▸ Stored data
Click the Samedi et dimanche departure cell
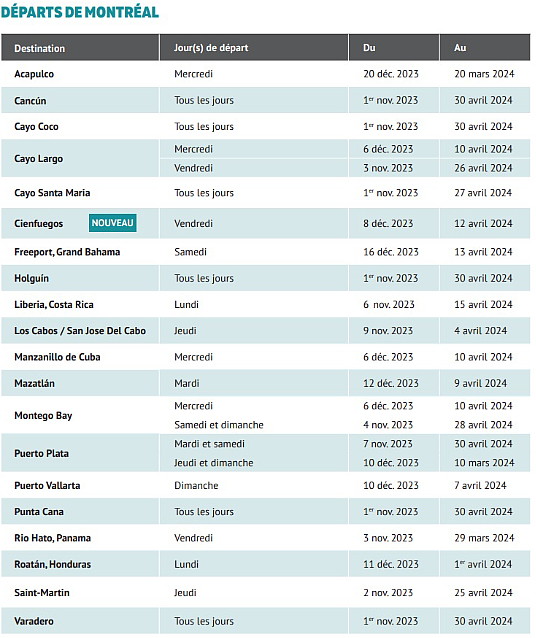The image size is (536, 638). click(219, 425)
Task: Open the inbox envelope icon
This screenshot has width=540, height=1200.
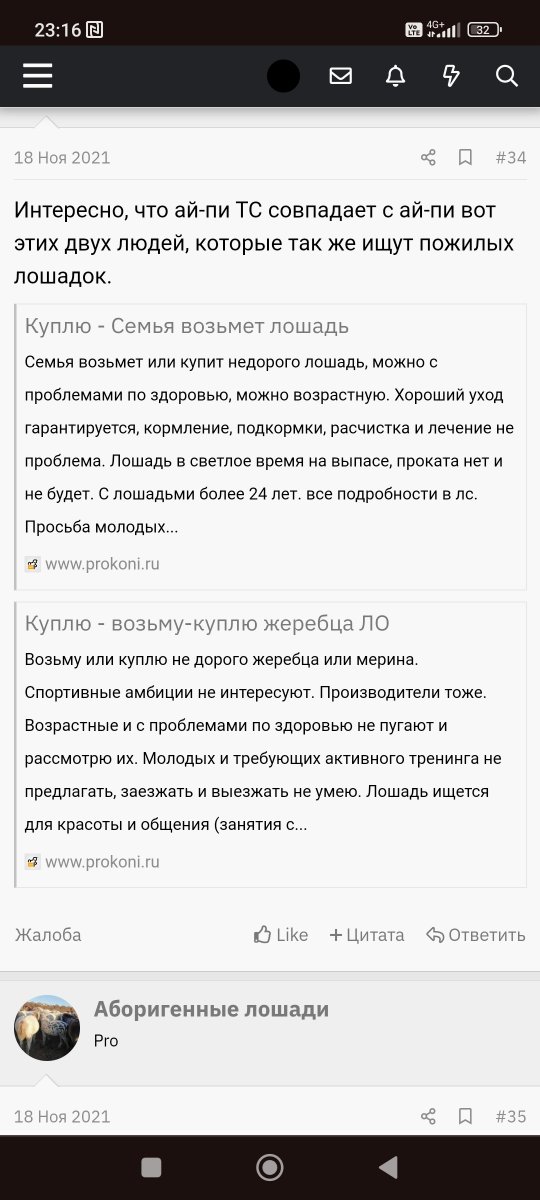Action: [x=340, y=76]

▸ Work to complete
Repeat each entry exactly as given; no pictures belong in the copy.

▸ The answer
Click the Samedi et dimanche departure cell
The image size is (536, 638). click(219, 425)
Task: Open the inbox envelope icon
This screenshot has width=540, height=1200.
Action: [x=340, y=76]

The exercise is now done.